Protein-coding gene in the species Homo sapiens

Tenomodulin, also referred to as tendin, myodulin, Tnmd, or TeM, is a protein encoded by the TNMD (Tnmd) gene and was discovered independently by Brandau and Shukunami in 2001 as a gene sharing high similarity with the already known chondromodulin-1 (Chm1). It is a tendon-specific gene marker known to be important for tendon maturation with key implications for the residing tendon stem/progenitor cells (TSPCs) as well as for the regulation of endothelial cell migration in chordae tendineae cordis in the heart and in experimental tumour models. It is highly expressed in tendons, explaining the rationale behind its name and the establishment as being marker gene for tendinous and ligamentous lineages.

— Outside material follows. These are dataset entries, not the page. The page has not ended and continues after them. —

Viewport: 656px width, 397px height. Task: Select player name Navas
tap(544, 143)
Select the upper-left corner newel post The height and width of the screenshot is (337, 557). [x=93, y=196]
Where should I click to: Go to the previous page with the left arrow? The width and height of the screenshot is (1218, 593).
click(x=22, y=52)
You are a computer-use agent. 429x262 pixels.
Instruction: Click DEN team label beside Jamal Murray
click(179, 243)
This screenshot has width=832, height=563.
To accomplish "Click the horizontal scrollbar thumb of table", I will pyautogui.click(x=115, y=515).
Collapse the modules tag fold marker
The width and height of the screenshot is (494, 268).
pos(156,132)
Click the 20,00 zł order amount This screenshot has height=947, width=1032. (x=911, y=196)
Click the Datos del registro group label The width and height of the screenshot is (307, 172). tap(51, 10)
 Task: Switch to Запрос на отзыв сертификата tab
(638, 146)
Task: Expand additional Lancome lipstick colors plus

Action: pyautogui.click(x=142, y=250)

==Gene and protein structure==
TNMD belongs to the new family of type II transmembrane glycoproteins. The gene is localized on the X chromosome and accounts for an approximately 1.4 kb transcript and a predicted protein consisting of 317 amino acids. The gene is composed of seven exons. The second exon encodes the transmembrane domain (amino acid position 31-49) and no signal peptide. TNMD contains a putative protease recognition sequence (Arg-Xxx-Xxx-Arg) identified at the position 233-236. Unlike chondromodulin-1, TNMD does not have a processing signal for furin protease. The extracellular part, prior the putative cleavage site, contains a BRICHOS extracellular domain found also in several other unrelated proteins. This domain consists of a homologous sequence of approximately 100 amino acids containing a pair of conserved cysteine residues. It has been suggested that BRICHOS participates in the protein post-translational processing, however the exact function remains unclear. TNMD contains two N-glycosylation sites at position 94 and 180. Protein analyses in eye and periodontal ligament revealed full length TNMD protein as a double band of 40 and 45 kDa. It has been experimentally proven that the 45 kDa band corresponds to glycosylated TNMD, while 40 kDa band is non-glycosylated TNMD. The last exon of TNMD gene encodes the conserved C-terminal cysteine-rich domain, which makes up the part of the protein sharing highest resemblance to chondromodulin-I (77% similarity/66% identity). This domain contains C-terminal hydrophobic tail with eight Cys residues forming four disulphide-bridges, which are well conserved across vertebrate species. A smaller cyclic structure forming by single Cys280-Cys292 disulphide bridge in TNMD has been shown to exert an anti-angiogenic function, while the other three disulphide-bridges are speculated to hold this cyclic structure and C-terminal hydrophobic tail separated from each other to avoid the formation of intramolecular aggregates. In certain tendon tissues such as Achilles tendon and chordae tendineae cordis, 16 kDa cleaved C-terminal part of TNMD was detected in the collagenous extracellular matrix.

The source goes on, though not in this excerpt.